Production Deployment Workflows
Safe Rollout Strategies
5 min read
Why Gradual Rollouts Matter
AI-generated code, while tested, may behave differently in production:
- Edge cases not covered in tests
- Scale-related issues
- Integration with production services
- Real user behavior patterns
Gradual rollouts minimize blast radius and enable quick recovery.
Canary Deployments
Setting Up Canary Releases
# kubernetes/canary-deployment.yaml
apiVersion: argoproj.io/v1alpha1
kind: Rollout
metadata:
name: api-rollout
spec:
replicas: 10
strategy:
canary:
steps:
- setWeight: 5 # 5% traffic
- pause: {duration: 5m}
- setWeight: 25 # 25% traffic
- pause: {duration: 10m}
- setWeight: 50 # 50% traffic
- pause: {duration: 15m}
- setWeight: 100 # Full rollout
analysis:
templates:
- templateName: success-rate
- templateName: latency
startingStep: 1 # Start analysis at first canary step
Automated Canary Analysis
# kubernetes/analysis-template.yaml
apiVersion: argoproj.io/v1alpha1
kind: AnalysisTemplate
metadata:
name: success-rate
spec:
metrics:
- name: success-rate
interval: 1m
successCondition: result >= 0.99
failureLimit: 3
provider:
prometheus:
address: http://prometheus:9090
query: |
sum(rate(http_requests_total{status=~"2.*"}[5m])) /
sum(rate(http_requests_total[5m]))
- name: latency-p99
interval: 1m
successCondition: result <= 500
failureLimit: 3
provider:
prometheus:
query: |
histogram_quantile(0.99,
rate(http_request_duration_seconds_bucket[5m]))
* 1000
Feature Flags
Implementing Feature Flags
// lib/feature-flags.ts
import { LaunchDarkly } from 'launchdarkly-node-server-sdk';
const ldClient = LaunchDarkly.init(process.env.LD_SDK_KEY);
export async function isFeatureEnabled(
flagKey: string,
user: User,
defaultValue: boolean = false
): Promise<boolean> {
const ldUser = {
key: user.id,
email: user.email,
custom: {
plan: user.plan,
createdAt: user.createdAt.toISOString()
}
};
return ldClient.variation(flagKey, ldUser, defaultValue);
}
// Usage
async function processOrder(order: Order, user: User) {
const useNewPaymentFlow = await isFeatureEnabled(
'new-payment-flow',
user
);
if (useNewPaymentFlow) {
return newPaymentProcessor.process(order);
}
return legacyPaymentProcessor.process(order);
}
Gradual Rollout with Flags
claude "Create a feature flag rollout plan for our new
checkout flow.
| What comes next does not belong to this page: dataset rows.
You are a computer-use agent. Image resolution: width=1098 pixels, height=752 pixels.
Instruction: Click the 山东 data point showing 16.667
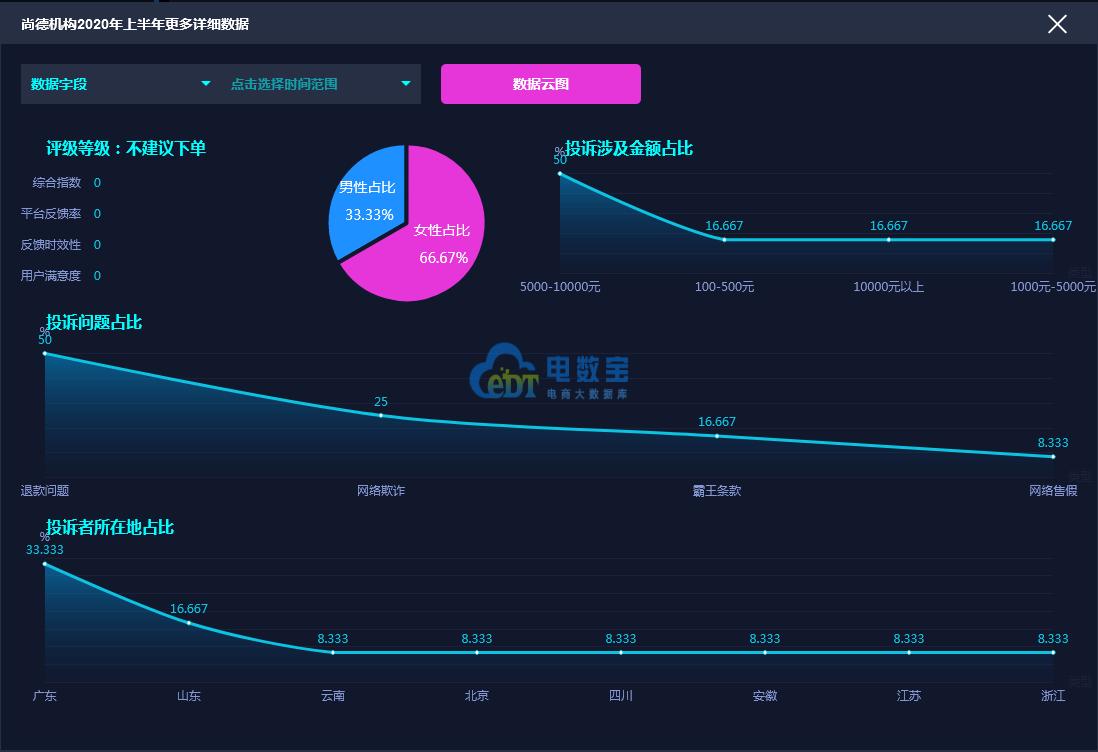pos(188,622)
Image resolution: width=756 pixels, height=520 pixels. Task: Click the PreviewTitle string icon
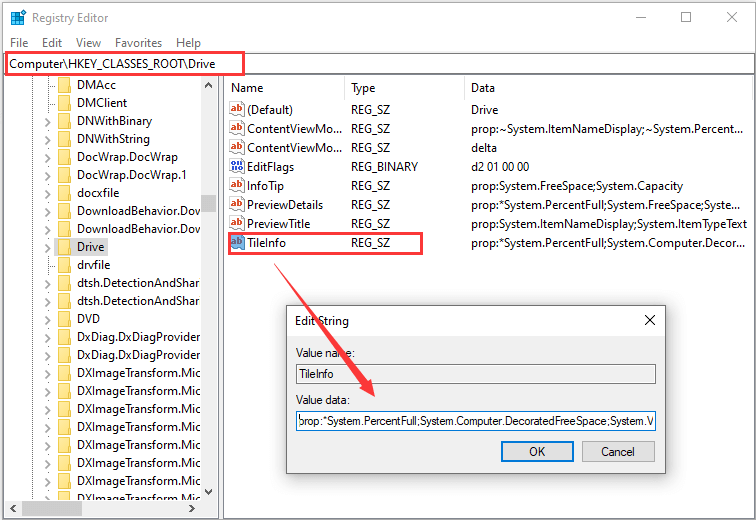[x=237, y=223]
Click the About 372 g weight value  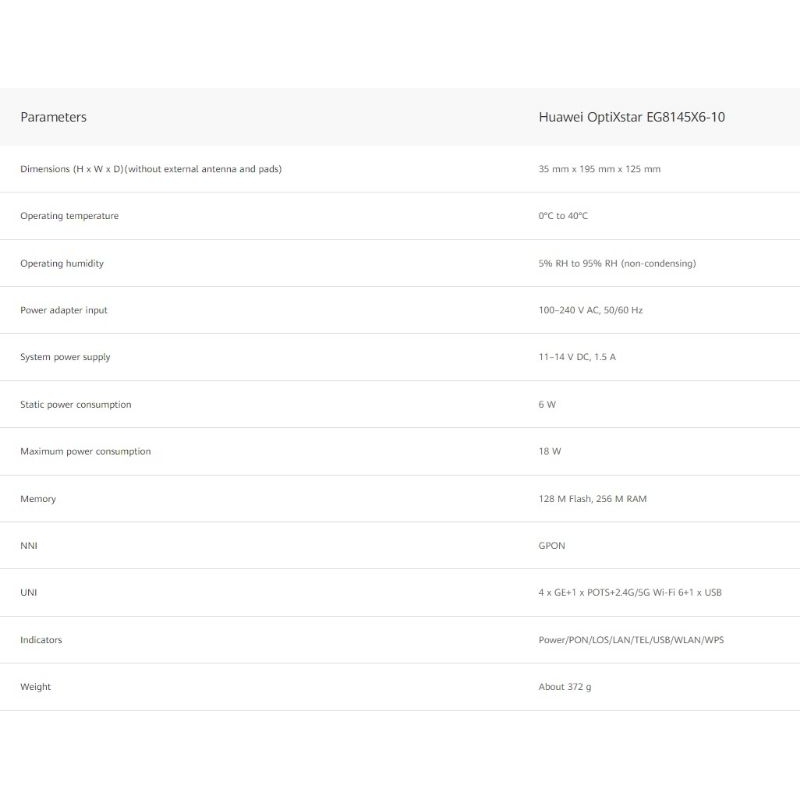pyautogui.click(x=564, y=687)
Include:
1. Internal testing phase
2. Beta users phase
3. Percentage-based rollout
4. Full release
5. Rollback triggers"
## New Checkout Flow Rollout Plan
### Phase 1: Internal Testing (Day 1-3)
- Flag: `new-checkout-flow`
- Target: Internal employees only
- Metrics: Error rate, completion rate
- Success criteria: Error rate < 0.1%
### Phase 2: Beta Users (Day 4-7)
- Target: Users with `beta_tester: true`
- Expected users: ~500
- Metrics: Conversion rate, support tickets
- Success criteria: No regression in conversion
### Phase 3: Percentage Rollout (Day 8-14)
- Day 8: 5% of users
- Day 10: 25% of users
- Day 12: 50% of users
- Day 14: 75% of users
- Monitor: All KPIs vs control group
### Phase 4: Full Release (Day 15)
- 100% of users
- Remove flag after 2 weeks stable
### Rollback Triggers (Automatic)
- Error rate > 1%
- p99 latency > 2000ms
- Conversion rate drops > 5%
Blue-Green Deployments
Infrastructure Setup
# kubernetes/blue-green.yaml
apiVersion: v1
kind: Service
metadata:
name: app-production
spec:
selector:
app: myapp
version: blue # Switch to 'green' for deployment
ports:
- port: 80
targetPort: 3000
---
apiVersion: apps/v1
kind: Deployment
metadata:
name: app-blue
spec:
replicas: 5
selector:
matchLabels:
app: myapp
version: blue
template:
spec:
containers:
- name: app
image: myapp:v1.0.0
---
apiVersion: apps/v1
kind: Deployment
metadata:
name: app-green
spec:
replicas: 5
selector:
matchLabels:
app: myapp
version: green
template:
spec:
containers:
- name: app
image: myapp:v1.1.0 # New version
Deployment Script
#!/bin/bash
# scripts/blue-green-deploy.sh
NEW_VERSION=$1
CURRENT=$(kubectl get svc app-production -o jsonpath='{.spec.selector.version}')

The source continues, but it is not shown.